-------- Ausgangstext

Der ruandischen Fußballnationalmannschaft haben Sie den größten Erfolg der Sportgeschichte des Landes beschert.
Das war der größte Moment meiner Karriere. In Ruanda, wo 1994 dieser furchtbare Völkermord war, bei dem sich fast eine Million Hutu und Tutsi mit Macheten die Hälse abgeschnitten hat, habe ich fünf Jahre danach paritätisch eine Nationalmannschaft aufgestellt – mit acht Tutsi und acht Hutu. Höhepunkt war, dass wir gegen die beste Mannschaft Afrikas, die der Elfenbeinküste, ein Unentschieden erreicht haben. Das Stadion war schon morgens bis zur Außenlinie gefüllt. Nach dem Spiel hat keiner mehr nach Hutu und Tutsi und Halsabschneidern gefragt. Die haben sich als Ruander, als ein Volk, gefeiert. Da bin ich so richtig glücklich gewesen. Ich hatte es geschafft, eine Gemeinschaft zusammenzuführen, die wieder ein Ziel hat: den Sieg auf dem Fußballfeld und nicht auf dem Schlachtfeld anzustreben.
Sie haben also durchaus auch politischen Einfluss gehabt?
Ich habe mich aus der Politik rausgehalten. Ich habe Fußball gelehrt, da hab ich mich dran gehalten. Mit der Politik macht man sich Feinde.
Aber mit Politikern hatten Sie doch sicher zu tun?
Als ich 1973 die chilenische Nationalmannschaft trainierte, traf ich den Präsidenten von Chile, Allende, der mir imponiert hat. Mit ihm habe ich abends gerne Whiskey getrunken. Als das Militär putschte, wurde er in seinem Büro erschossen. Ich bin mir sicher, dass Allende sich nicht selbst umgebracht hat, wie heute behauptet wird. Jedenfalls war ich erst kurz vorher gegangen. Das war sehr gefährlich. Die Militärs haben dann bei dem Fußballstadion in Santiago, wo sonst die Spiele stattfanden, die Freunde von Allende erschossen. Ich habe um mein Leben gebangt. Mit der letzten Lufthansa-Maschine wurde ich dann rausgeflogen.

----------------

**Aufgaben**
- 1) Wie lautet die Passage im Interview mit dem Fußballtrainer beginnend bei „Das war der“ und endend bei „dem Schlachtfeld anzustreben.“, wenn du darin „Stadion“ zu „Arena“ änderst?
- 2) Wie setzt du das Interview mit dem Fußballtrainer nach seinem letzten Satz fort?

-------- Einträge

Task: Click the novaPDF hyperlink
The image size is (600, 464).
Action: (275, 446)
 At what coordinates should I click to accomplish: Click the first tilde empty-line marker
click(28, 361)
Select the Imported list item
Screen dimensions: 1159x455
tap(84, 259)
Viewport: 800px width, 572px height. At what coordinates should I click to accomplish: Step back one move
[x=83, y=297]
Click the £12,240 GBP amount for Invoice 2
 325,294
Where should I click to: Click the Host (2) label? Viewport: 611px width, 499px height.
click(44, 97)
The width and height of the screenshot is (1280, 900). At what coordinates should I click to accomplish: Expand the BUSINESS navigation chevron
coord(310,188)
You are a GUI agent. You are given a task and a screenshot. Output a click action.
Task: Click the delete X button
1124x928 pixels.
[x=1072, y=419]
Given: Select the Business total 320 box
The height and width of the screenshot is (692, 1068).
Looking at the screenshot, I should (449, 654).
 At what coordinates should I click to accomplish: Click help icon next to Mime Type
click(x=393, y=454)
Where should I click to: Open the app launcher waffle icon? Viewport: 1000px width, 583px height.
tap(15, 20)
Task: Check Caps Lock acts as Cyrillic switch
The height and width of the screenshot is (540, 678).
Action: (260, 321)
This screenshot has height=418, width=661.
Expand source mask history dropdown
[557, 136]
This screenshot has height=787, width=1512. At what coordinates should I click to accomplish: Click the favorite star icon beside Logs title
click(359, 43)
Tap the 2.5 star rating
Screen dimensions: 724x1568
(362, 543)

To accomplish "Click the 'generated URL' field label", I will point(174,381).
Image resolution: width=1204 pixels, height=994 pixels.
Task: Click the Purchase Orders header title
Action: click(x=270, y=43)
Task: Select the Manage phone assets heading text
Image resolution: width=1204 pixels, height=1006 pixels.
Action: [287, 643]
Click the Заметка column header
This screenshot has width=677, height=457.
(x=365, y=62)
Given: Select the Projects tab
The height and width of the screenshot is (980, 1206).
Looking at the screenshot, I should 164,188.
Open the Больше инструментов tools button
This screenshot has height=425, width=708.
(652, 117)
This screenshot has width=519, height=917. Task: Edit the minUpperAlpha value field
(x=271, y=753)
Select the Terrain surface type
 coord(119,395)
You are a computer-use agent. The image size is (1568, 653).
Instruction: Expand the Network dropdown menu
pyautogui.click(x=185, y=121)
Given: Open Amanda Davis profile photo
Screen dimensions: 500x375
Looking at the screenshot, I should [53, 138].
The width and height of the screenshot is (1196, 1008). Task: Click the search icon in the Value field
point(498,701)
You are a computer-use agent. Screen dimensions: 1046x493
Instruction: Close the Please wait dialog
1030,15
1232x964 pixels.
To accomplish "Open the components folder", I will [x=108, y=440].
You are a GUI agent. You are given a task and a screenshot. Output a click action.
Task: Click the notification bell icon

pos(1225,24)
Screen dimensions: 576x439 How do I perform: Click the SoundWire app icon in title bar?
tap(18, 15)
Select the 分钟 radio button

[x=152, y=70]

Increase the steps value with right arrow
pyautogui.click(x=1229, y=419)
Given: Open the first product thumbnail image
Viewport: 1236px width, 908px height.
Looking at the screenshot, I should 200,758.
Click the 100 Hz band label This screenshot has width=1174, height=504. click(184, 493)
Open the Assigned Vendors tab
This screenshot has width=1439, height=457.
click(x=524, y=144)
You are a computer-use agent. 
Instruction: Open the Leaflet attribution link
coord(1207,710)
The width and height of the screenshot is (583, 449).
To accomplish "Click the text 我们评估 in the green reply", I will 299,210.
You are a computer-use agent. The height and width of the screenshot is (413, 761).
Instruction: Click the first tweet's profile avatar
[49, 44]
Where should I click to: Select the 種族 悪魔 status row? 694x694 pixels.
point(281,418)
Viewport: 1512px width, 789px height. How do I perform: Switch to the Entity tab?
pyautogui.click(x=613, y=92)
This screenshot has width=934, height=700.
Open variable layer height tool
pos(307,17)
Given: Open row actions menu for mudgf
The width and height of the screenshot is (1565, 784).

----------------

**Lösungen**
- 1)
Das war der größte Moment meiner Karriere. In Ruanda, wo 1994 dieser furchtbare Völkermord war, bei dem sich fast eine Million Hutu und Tutsi mit Macheten die Hälse abgeschnitten hat, habe ich fünf Jahre danach paritätisch eine Nationalmannschaft aufgestellt – mit acht Tutsi und acht Hutu. Höhepunkt war, dass wir gegen die beste Mannschaft Afrikas, die der Elfenbeinküste, ein Unentschieden erreicht haben. Das Arena war schon morgens bis zur Außenlinie gefüllt. Nach dem Spiel hat keiner mehr nach Hutu und Tutsi und Halsabschneidern gefragt. Die haben sich als Ruander, als ein Volk, gefeiert. Da bin ich so richtig glücklich gewesen. Ich hatte es geschafft, eine Gemeinschaft zusammenzuführen, die wieder ein Ziel hat: den Sieg auf dem Fußballfeld und nicht auf dem Schlachtfeld anzustreben.

- 2)
Sie waren auch längere Zeit im Iran.
Ja, ich habe 1988 die iranische Olympiamannschaft trainiert und mit ihnen gegen Polen drei zu null gewonnen – eine Weltsensation im Fußball. Als wir dann zu den Asian Games nach China fuhren, sagten die Mullahs plötzlich:„ No unbeliever on the bench“, also: „Kein Ungläubiger auf der Trainerbank“. Ich musste wieder zurückfliegen. Iran hat dann auch noch die Goldmedaille gewonnen. Das hat wehgetan.
Gibt es in Teams, in denen Spieler aus vielen Kulturen zusammenkommen, nicht auch Konflikte?
Wenn sich zwei innerhalb des Teams gestritten haben, habe ich ihnen in den Hintern getreten, sie auf die Laufbahn geholt und Sport mit ihnen gemacht. Da sind ihnen die Faxen vergangen.
Fußball setzt auch Aggressionen frei. Es gibt gewaltbreite Hooligans, rassistische und homophobe Angriffe auf Spieler. Was macht das mit dem Sport?
Die Idioten in den Stadien, die da Feuerwerkskörper auf den Platz werfen, und solche, die nackt auf den Platz rennen, wollen doch nur im Mittelpunkt stehen. Das sind erbärmliche Flaschen, die den Fußball ausnützen.
Geht es heute im Profisport wirklich noch um Völkerverständigung oder steht nicht vor allem der wirtschaftliche Aspekt im Vordergrund?
Wenn mit Hunderten Millionen Euro gehandelt wird, dann geht es meistens nur noch ums Geschäft. Aber Fußball ist etwas, das die Massen begeistert und Freude macht, und das ist auch ein Wert. Wenn heute schon zwanzigjährige Talente Millionen gezahlt bekommen, gefällt mir das auch nicht, aber da kann man nichts dran machen. Das ist eben so.
Was wollen Sie noch erreichen?
Mein Traum ist es, eine Jugendmannschaft aufzustellen und ein Hin-und Rückspiel in Tel Aviv und Palästina zu veranstalten. Vor 15 Jahren hatte ich eine Verbindung zu Arafat aufgebaut. Aber dann gab es wieder ein Attentat und es ist nichts daraus geworden. Ich war jetzt mit einer Delegation des DFB in Israel und habe mich wieder kundig gemacht, eben auch weil ich meine Erfahrungen aus Ruanda habe und weiß, was man erreichen kann.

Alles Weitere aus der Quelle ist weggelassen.